◆ **DOCUMENT TEXT**
_____

We’ve all heard it said that first impressions count and it’s especially true of job interviews. One third of bosses say they know within 90 seconds whether they will hire someone, so starting strong is a must.

From technical issues to what-to-wear, there are many things to be aware of at the beginning of a video interview. The first few moments can have such a decisive impact on how well the rest of the interview goes, we share four tips to maximise the first five minutes.

1. Prepare ahead of schedule

The last thing you want is for your interview to be disrupted with technical difficulties, it will reduce your chance of a creating a strong first impression and leave you feeling flustered for the duration. Minimise these issues by testing your video tool the day before your interview, on the day of your interview, ensure you are set up and ready to go at least 15 minutes before your scheduled time, in a quiet and comfortable place. 

2. Create a strong first impression

In the first few minutes of a video interview, you do not have the luxury of being able to offer a firm handshake or make eye contact with your interviewer, the best alternative is for you to smile confidently and appear interested and engaged. Being in an appropriate setting (quiet and free of distractions) is a must, clothes-wise, you should dress as you would as if you were physically going to the interview, even putting your shoes on if you’re at home can help you to get in the correct mindset. Try to match your dress style to that of the company you are meeting. If in doubt, always err on the formal side. 

3. Be ready for the small talk

Getting the small talk right (or wrong) can have big consequences. The brief time lag in a video call can make it challenging to build rapport so, as part of your interview preparation, it’s a good idea to think ahead to some likely topics that might come up. The key is to think of some topics where you have a shared interest (e.g. you studied at the same university or are a fan of the same sport) so that you are both able to ask and answer valuable questions and keep the conversation flowing smoothly. 

4. Be on message from the outset

Have two or three key points that you want to make about what you have to offer and what you are looking for. For example, ‘I’m ready for the challenge of managing a team’, ‘I combine compliance experience with technical expertise’, ‘In my career, I’ve developed an extensive digital transformation skill set’. These are the three key points that you want your interviewer to remember about you, try to work them in naturally whenever you can, even in the first few minutes.

_____

◆ **SUPPLIED DATA**
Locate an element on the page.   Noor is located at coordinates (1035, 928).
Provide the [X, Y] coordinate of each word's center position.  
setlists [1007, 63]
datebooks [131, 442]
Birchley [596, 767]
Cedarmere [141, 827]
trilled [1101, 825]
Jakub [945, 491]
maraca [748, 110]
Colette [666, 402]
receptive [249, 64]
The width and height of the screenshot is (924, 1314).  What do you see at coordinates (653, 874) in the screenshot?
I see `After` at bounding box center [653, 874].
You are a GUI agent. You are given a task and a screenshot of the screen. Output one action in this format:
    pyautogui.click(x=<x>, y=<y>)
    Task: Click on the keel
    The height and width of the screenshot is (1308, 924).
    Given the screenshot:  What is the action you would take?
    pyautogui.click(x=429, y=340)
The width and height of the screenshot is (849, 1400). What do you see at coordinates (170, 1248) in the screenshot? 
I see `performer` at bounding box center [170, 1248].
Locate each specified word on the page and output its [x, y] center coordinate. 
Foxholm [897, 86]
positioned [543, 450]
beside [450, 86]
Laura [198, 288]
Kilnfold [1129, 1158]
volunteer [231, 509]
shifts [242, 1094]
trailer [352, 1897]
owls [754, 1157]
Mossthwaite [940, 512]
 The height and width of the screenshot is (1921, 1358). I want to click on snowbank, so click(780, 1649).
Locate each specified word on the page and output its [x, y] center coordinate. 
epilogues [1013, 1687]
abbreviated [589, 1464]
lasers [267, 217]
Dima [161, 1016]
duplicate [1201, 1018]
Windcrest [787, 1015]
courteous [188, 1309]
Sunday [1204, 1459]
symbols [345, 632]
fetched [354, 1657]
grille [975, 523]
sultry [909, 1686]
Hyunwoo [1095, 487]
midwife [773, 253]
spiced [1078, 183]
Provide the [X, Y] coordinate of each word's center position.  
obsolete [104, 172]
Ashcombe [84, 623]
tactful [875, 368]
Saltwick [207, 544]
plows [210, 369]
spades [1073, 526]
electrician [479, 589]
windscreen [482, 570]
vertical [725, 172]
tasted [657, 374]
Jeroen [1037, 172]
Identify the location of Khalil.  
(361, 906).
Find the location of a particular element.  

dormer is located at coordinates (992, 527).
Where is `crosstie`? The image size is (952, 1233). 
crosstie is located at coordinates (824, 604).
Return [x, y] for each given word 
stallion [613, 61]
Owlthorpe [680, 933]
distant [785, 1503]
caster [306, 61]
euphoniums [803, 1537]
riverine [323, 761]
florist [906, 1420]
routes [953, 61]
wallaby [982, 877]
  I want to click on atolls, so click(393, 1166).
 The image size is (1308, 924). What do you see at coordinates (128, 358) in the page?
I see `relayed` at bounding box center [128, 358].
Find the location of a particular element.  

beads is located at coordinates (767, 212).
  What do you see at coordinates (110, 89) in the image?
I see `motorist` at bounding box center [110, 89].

_____

◆ **WHAT YOU NEED TO DO**
According to the video interview tips, how early should you be set up and ready before your scheduled time?

◆ **OUTPUT FOR THIS EXERCISE**
At least 15 minutes before the scheduled time.